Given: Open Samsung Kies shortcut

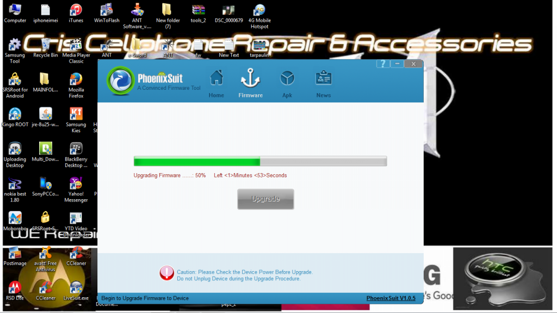Looking at the screenshot, I should pyautogui.click(x=76, y=117).
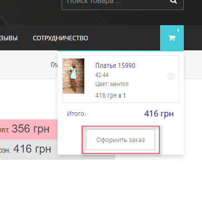Click the partially hidden Главная breadcrumb

[x=54, y=64]
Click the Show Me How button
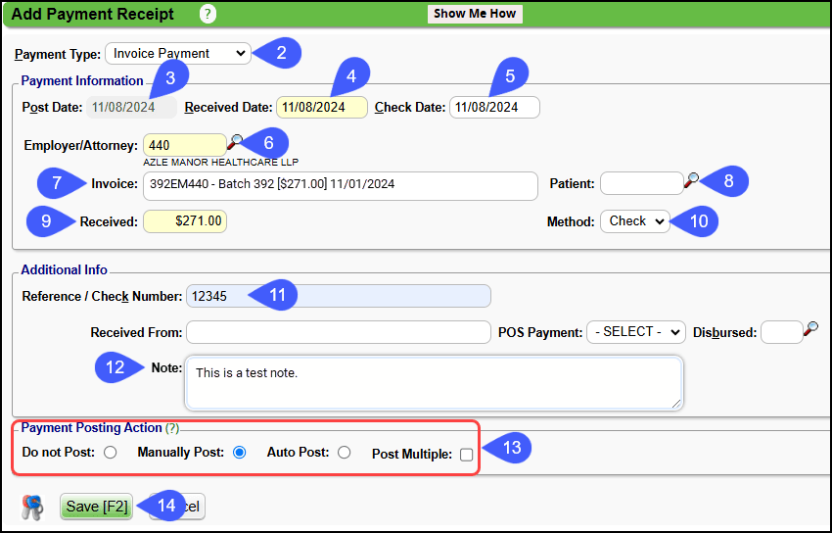 point(476,14)
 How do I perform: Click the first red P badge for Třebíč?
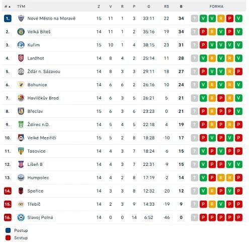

════

- Directions
Write out all of the data above again with "button" swapped for "link" and nothing else changed. Leave the pictures out.

- Problem solution
Given: Open Samsung Kies shortcut

Looking at the screenshot, I should pyautogui.click(x=76, y=117).
Click the partially hidden Главная breadcrumb

[x=54, y=64]
Click the Show Me How link
 point(476,14)
 How do I perform: Click the first red P badge for Třebíč?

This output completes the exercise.